Top lawmakers sent a stinging letter to Google on Thursday over its handling of a data vulnerability that affected hundreds of thousands of users of its Google+ social media service.

Source: WSJ - John D. McKinnon | Published on October 11, 2018

Google to purge billions of files

Senate Commerce Committee Chairman John Thune (R., S.D.), in a letter delivered on Thursday, joined two subcommittee chairmen in saying they found it “troubling” that Google failed to disclose the vulnerability after it was discovered.

“At the same time that Facebook was learning the important lesson that tech firms must be forthright with the public about privacy issues, Google apparently elected to withhold information about a relevant vulnerability for fear of public scrutiny,” the lawmakers wrote.

The letter said its authors were “especially disappointed” that Google’s chief privacy officer testified before the Commerce Committee just a few weeks ago “and did not take the opportunity to provide information regarding this very relevant issue to the committee.”

The Wall Street Journal reported earlier this week that Google exposed the private data of hundreds of thousands of users of its Google+ social network. The company, a unit of Alphabet Inc., chose not disclose the issue earlier this year, in part because of worries that news of the incident would bring on regulatory scrutiny and reputational damage, according to interviews and documents.

The letter—signed by Sens. Jerry Moran (R., Kan.) and Roger Wicker (R., Miss.), in addition to Mr. Thune—added: “Google must be more forthcoming with the public and lawmakers if the company is to maintain or regain the trust of the users of its services.” The letter requests written answers to a series of questions including whether Google disclosed the matter to federal regulators and whether it has had any similar incidents that it hasn’t yet disclosed.

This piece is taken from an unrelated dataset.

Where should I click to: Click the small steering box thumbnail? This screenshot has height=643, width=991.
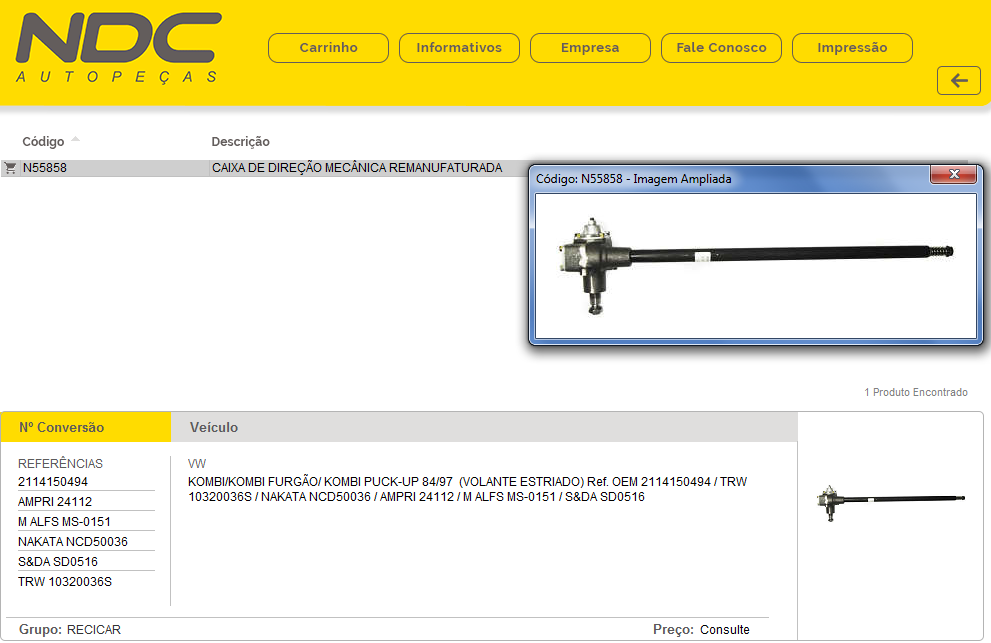pyautogui.click(x=890, y=499)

The letter illustrates how Google’s troubles on Capitol Hill are mounting in the wake of the Google+ revelations. At a Senate hearing on privacy issues Wednesday, Sen. Thune said it is increasingly clear from the Google+ incident, as well as from Facebook Inc.’s earlier Cambridge Analytica scandal, that industry self-regulation is no longer sufficient to protect users’ privacy, and that a “national standard for privacy rules of the road” will be needed.

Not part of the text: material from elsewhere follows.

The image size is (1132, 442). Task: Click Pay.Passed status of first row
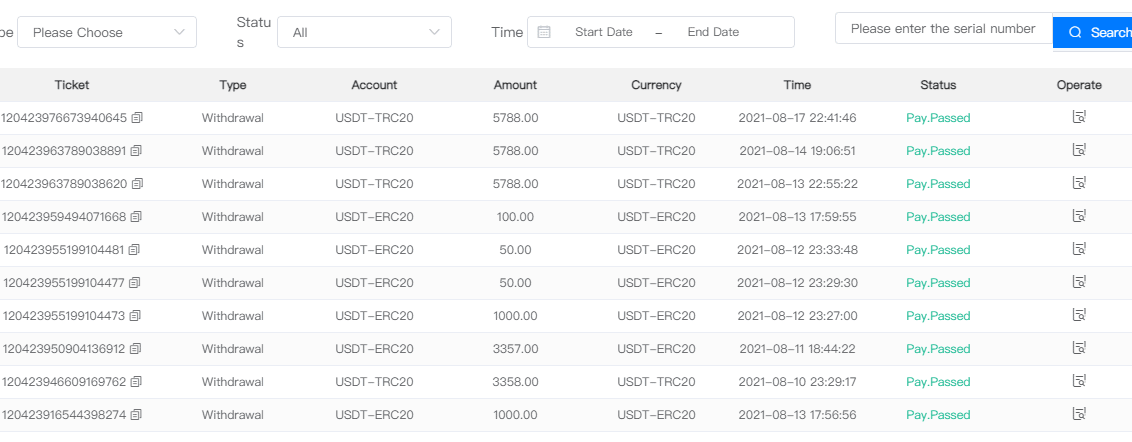[x=937, y=118]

The Federal Trade Commission is probing an incident in which data of up to 50 million Facebook users was transferred to Cambridge Analytica, a data firm that worked for President Trump during the 2016 campaign.

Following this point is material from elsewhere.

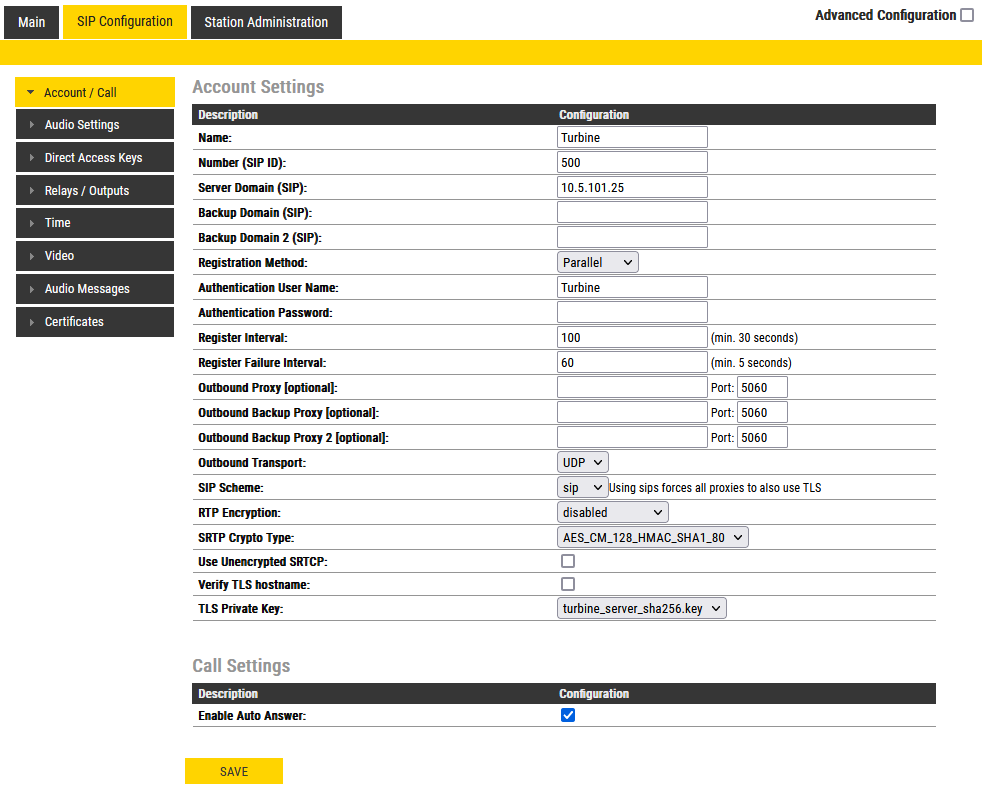Expand the Video sidebar section

(94, 256)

Google didn’t immediately respond to a request for comment on Thursday.

As part of its response to the Google+ incident, Google on Monday announced a broad set of data-privacy measures that include permanently shutting down all consumer functionality of Google+. The company also said it is curtailing the access it gives outside developers to user data from smartphones that run on its Android operating system and its Gmail service.

“Whenever user data may have been affected, we go beyond our legal requirements and apply several criteria focused on our users in determining whether to provide notice,” a Google spokesman said at the time.

At Wednesday’s hearing, Democrats joined Republicans in their criticism of Google, including the news that it had effectively sought to keep its problems quiet to avoid the same scrutiny Facebook received.

Sen. Richard Blumenthal (D., Conn.) said he would send a letter to the Federal Trade Commission urging an investigation of the Google+ incident. “I think this kind of deliberate concealment is absolutely intolerable,” he said.

Congressional legislation could beef up data-privacy protections for consumers, while handing much of the work of writing detailed rules to a strengthened FTC. The FTC currently lacks much rule-making authority when it comes to online data privacy and has limited ability to impose fines for violations. Congress also could push companies to do more to prevent data breaches.